Ada beberapa hal menarik yang sempat aku catat dari kuliah 2.5 jam tanggal 22 September tersebut, beberapa hal yang terkait langsung maupun tidak langsung dengan komunikasi massa, tetapi mungkin dapat jadi bahan renungan:
  1. Secara konseptual, media adalah ruang publik yang dapat dipakai sebagai wahana untuk dialog antar komponen bangsa yang setara (kenyataan di negeri ini berkata lain).
  2. Televisi atau radio beroperasi menggunakan gelombang elektromagnetik yang merupakan ruang publik, sehingga selayaknya mereka tidak semena-mena dalam menggunakan gelombang. (Apa arti semena-mena? perlu tambahan penjelasan ...)
  3. Media penyiaran tidak boleh bersifat partisan (dalam kenyatannya ternyata beda).
  4. Ada keharusan sesuai undang-undang bahwa media tidak boleh melakukan penyiaran secara nasional (nationwide), tetapi harus berjaringan. Bagi media besar, ini berarti ancaman kue iklan harus dibagi-bagi dengan daerah, bukan sesuatu yang membuat mereka senang.

Beberapa kenyataan berikut mungkin dapat pula jadi bahan pemikiran:
  1. Mengapa para terdakwa koruptor muncul berbaju koko dan berpeci hitam ketika maju ke ruang sidang pengadilan?
  2. Mengapa ada artis perempuan yang diisukan berkelakuan kurang pantas tampil berkerudung saat jumpa pers?
  3. Mengapa lembaga penyiaran publik mati suri? Selain dana operasi yang kurang, juga terkait masalah sumberdaya yang a) terlalu banyak namun kurang kualitas - peninggalan Departemen Penerangan dulu, sementara melakukan rasionalisasi pegawai perlu dana yang tidak sedikit; 2) peralatan siar yang sudah tak layak guna: bandingkan dengan peralatan digital sekarang yang cukup dioperasikan beberapa orang saja, c) atau (ini dari teman kuliah - Lusi) karena beban mandat yang terlalu berat sebagai 'pemersatu bangsa' atau 'penjaga bahasa nasional'?

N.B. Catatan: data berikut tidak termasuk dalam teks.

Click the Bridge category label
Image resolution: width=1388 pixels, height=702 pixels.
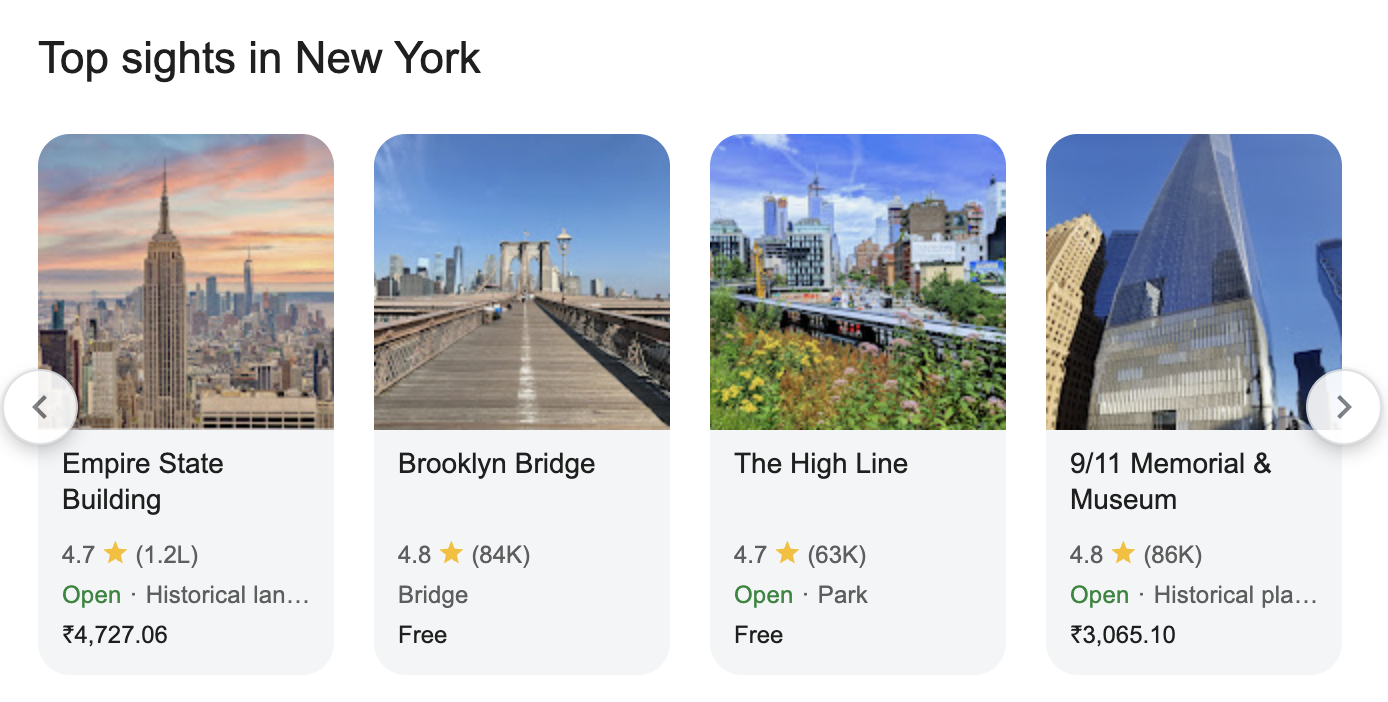point(433,595)
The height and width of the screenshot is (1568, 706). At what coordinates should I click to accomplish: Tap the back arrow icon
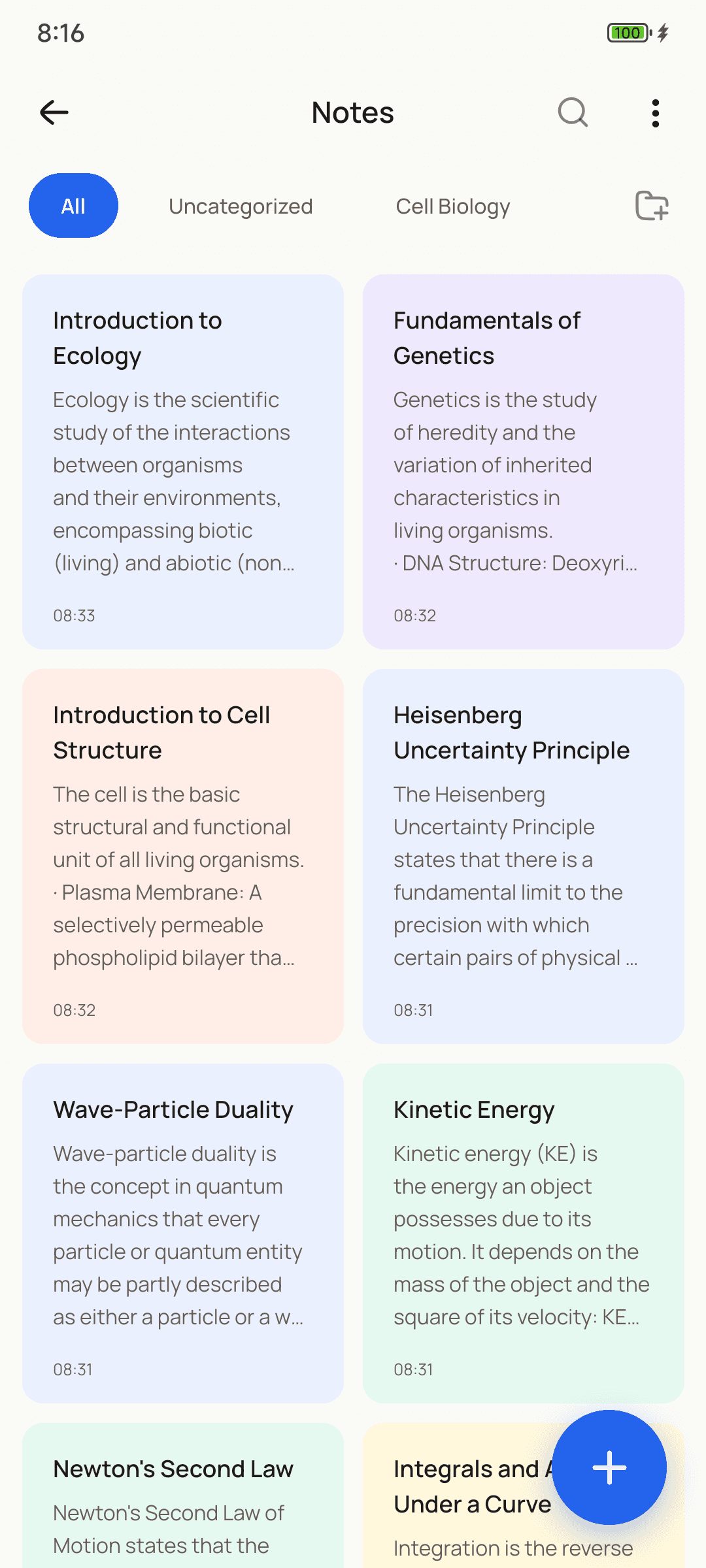[x=54, y=112]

  4. Fenomena di Yogyakarta dan Semarang dimana halaman kantor TVRI dijadikan sebagai ajang bursa mobil bekas.
  5. Ada informasi bahwa gaji seorang penyiar radio di Semarang (pernah kuliah Komunikasi di UNDIP) hanya Rp. 20.000 sekali tampil, lalu wartawan (juga pernah belajar di UNDIP hanya sekitar Rp. 900.000, kurang dari Upah Minimum Kabupaten!)

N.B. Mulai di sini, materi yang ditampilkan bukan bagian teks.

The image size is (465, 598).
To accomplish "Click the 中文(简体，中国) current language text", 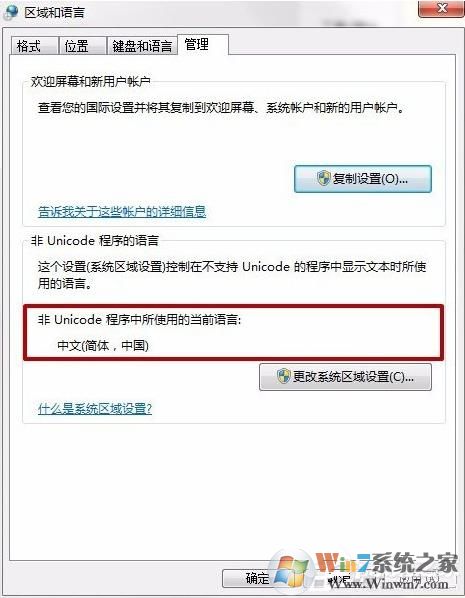I will (x=103, y=346).
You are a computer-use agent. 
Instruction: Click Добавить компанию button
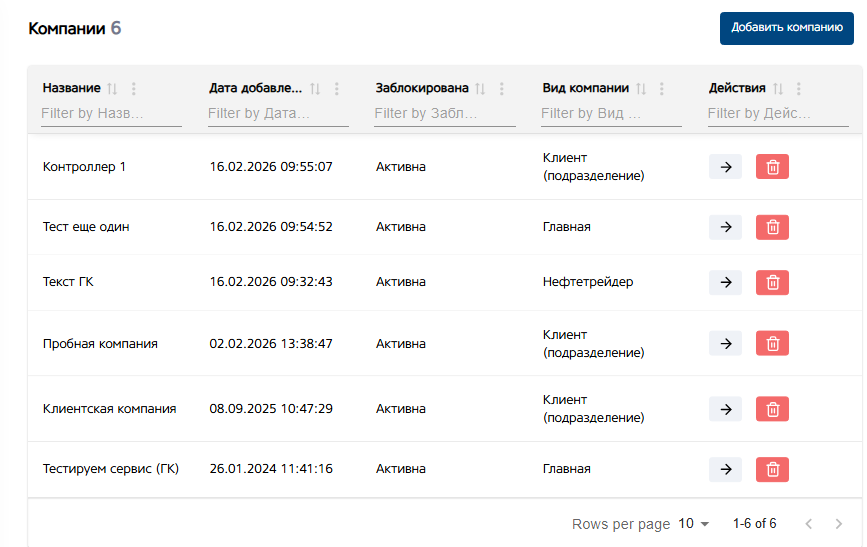[787, 28]
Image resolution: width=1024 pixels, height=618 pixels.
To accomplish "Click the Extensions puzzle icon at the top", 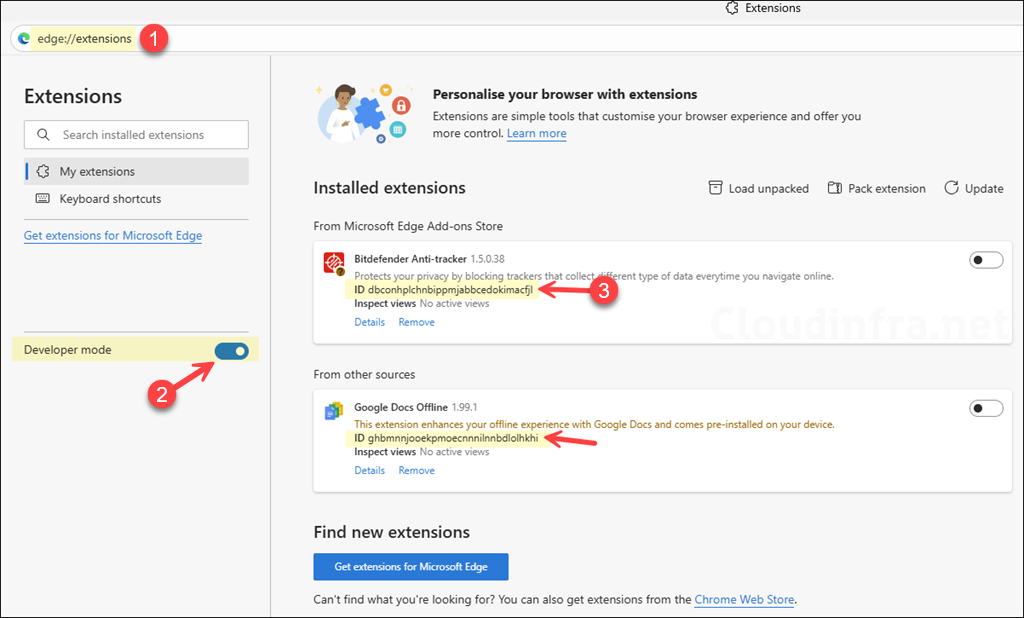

  6. Isu jurnalisme kloning - karena keterbatasan sumberdaya, biaya, dan waktu, satu berita yang sama (hanya dengan copy-paste) muncul di beberapa media
Renungan terakhir:
Dalam teori, terdapat 3 pilar demokrasi: eksekutif, yudikatif, dan legislatif. Media ditengarai sebagai pilar ke-4. Tapi bila pilar ke-4 ini belum layak dijadikan pilar (karena digerogoti berbagai masalah seperti halnya di Indonesia), siapa yang bisa diharapkan memperkuatnya? Jawaban: kelas menengah. Tetapi belakangan ada pula yang bilang kelas menengah Indonesia sudah hilang .. nah .. lalu siapa yang bisa menjadi pendukung, penyokong, atau bahkan berperan sebagai pilar ke-4? Walloohua'lam .. hehehe.